Le reporter français d'origine espagnole vivait au Salvador. Il venait de terminer «La Vida Loca», un documentaire sur la vie des membres de la Mara 18. La Mara 18 est un des deux principaux gangs du pays avec la Mara Salvatrucha. Les deux organisations, qui comptent en tout 15 000 membres, se livrent une guerre sans merci. «Elles ont chacune leur langage codé, leurs rites et leurs tatouages et se haïssent cordialement, expliquait le journaliste dans une interview. Aucun différend idéologique ou religieux n'explique cette lutte à mort dont l'origine, perdue dans les bas-fonds des barrios hispaniques de Los Angeles, est oubliée de tous.»
La police a arrêté un membre de la Mara 18, El Puma, suspecté d'avoir assassiné le documentariste, avant de le mettre hors de cause.
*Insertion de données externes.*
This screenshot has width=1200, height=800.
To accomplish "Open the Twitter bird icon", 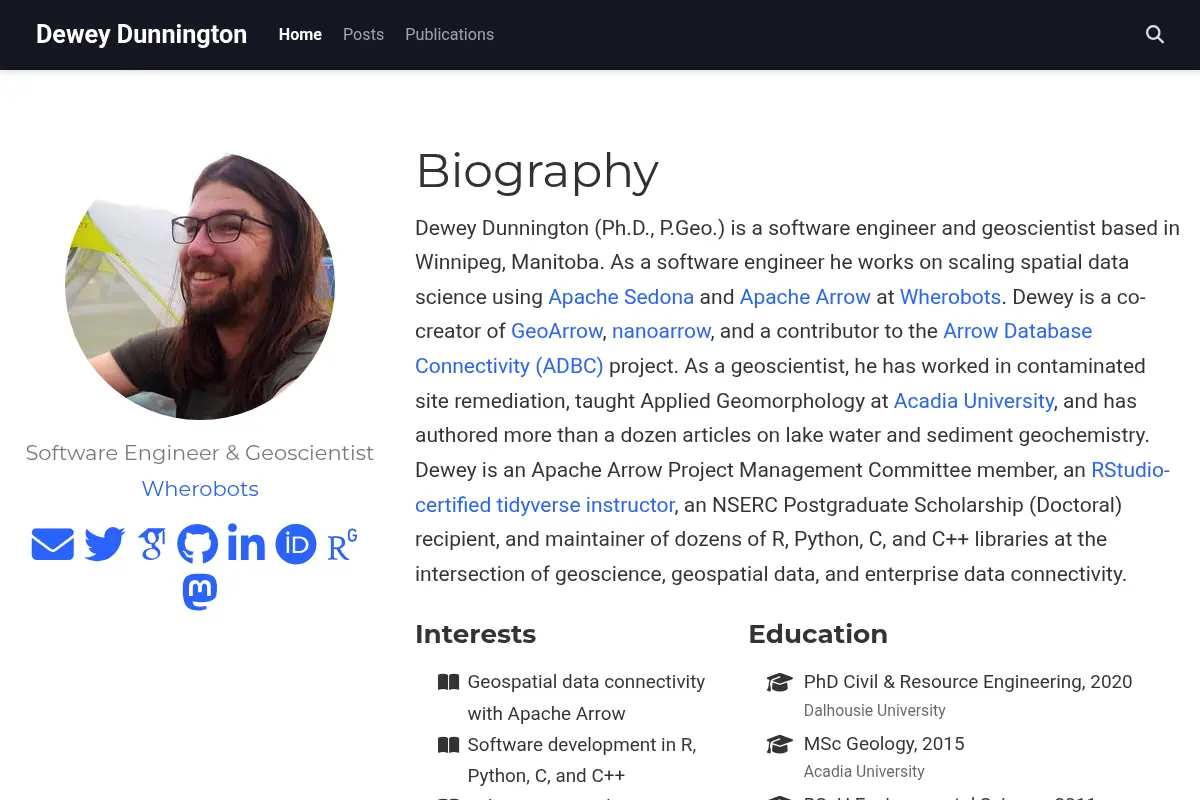I will tap(105, 545).
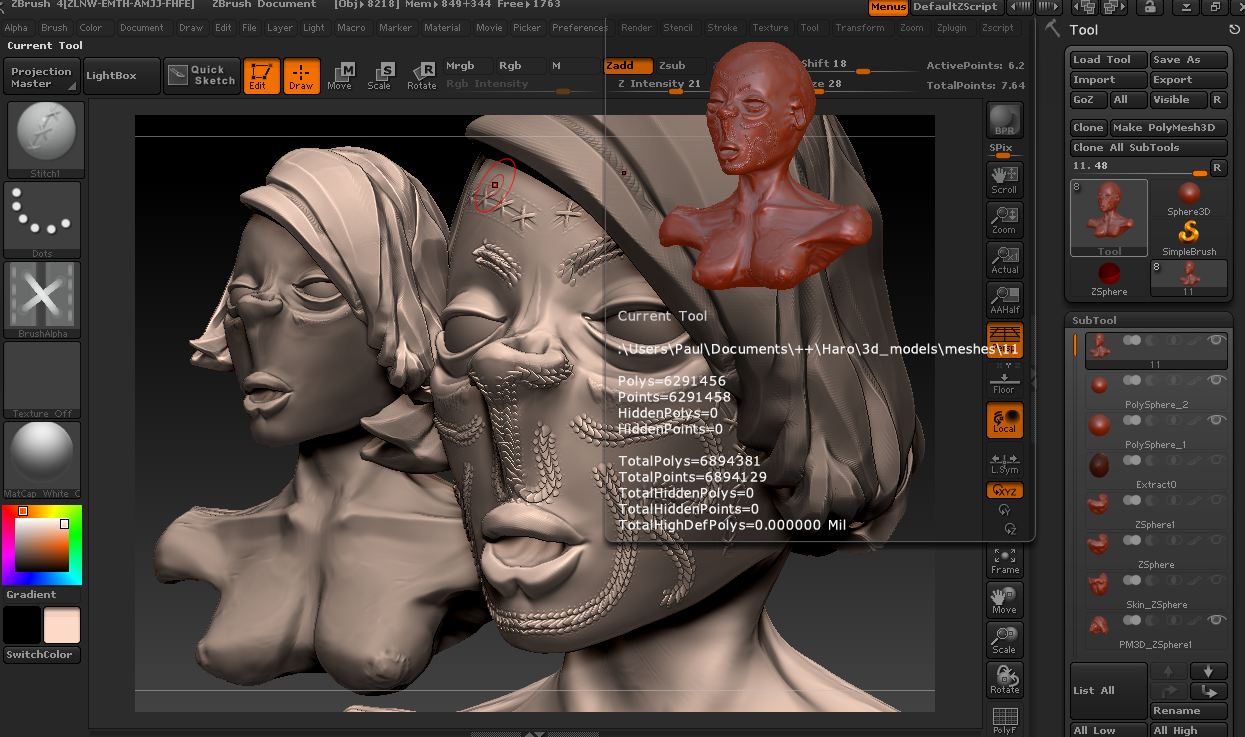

Pour les enquêteurs, il est toutefois possible qu'un lien entre le film et le meurtre existe. Ils pensent que des membres de la mara pourraient avoir réclamé de l'argent pour leur participation au tournage. Christian Poveda, lui, n'avait qu'un souhait: «Nous devons comprendre pourquoi un enfant de 12 ou 13 ans rejoint un gang et donne sa vie pour lui.
DE QUOI ON PARLE?
Gangsters Ils sont 120 000 entre les Etats-Unis et l'Amérique centrale. Ils s'adonnent au trafic de drogue et au racket et se livrent une guerre sans merci. Un reporter français les a suivis pendant seize mois dans une banlieue de San Salvador. Il en a tiré un documentaire poignant et effrayant (photo). Et il l'a payé de sa vie.
Gangs nés aux états-unis
Une guerre pour une femme
Des dizaines de milliers de Salvadoriens se sont réfugiés aux Etats-Unis dans les années 1980, en raison de la guerre qui sévissait chez eux. Rapidement, certains se sont regroupés pour se défendre face aux gangs latinos qui imposaient leur loi. Ils ont créé les maras, ce qui en argot salvadorien signifie groupe ou bande. Le mot peut aussi être l'abréviation de marabunta, une fourmi carnivore d'Amazonie. Ces gangs ont connu une extension rapide. Ils comptent aujourd'hui quelque 50 000 membres aux Etats-Unis, 35 000 au Honduras, 15 000 au Salvador et autant au Guatemala. S'ils ont envahi l'Amérique centrale, c'est en raison des expulsions massives de clandestins orchestrées par les Etats-Unis à la fin de la guerre au Salvador, en 1992.
Plusieurs théories tentent d'expliquer la guerre sanguinaire qui oppose la Mara 18 à la Mara Salvatrucha, qui a fait 3750 morts l'an dernier. La plus romancée fait état d'une querelle qui aurait éclaté entre deux chefs pour les beaux yeux d'une demoiselle. Ce conflit aurait provoqué la scission du gang et créé une plaie qui n'est pas près de se refermer.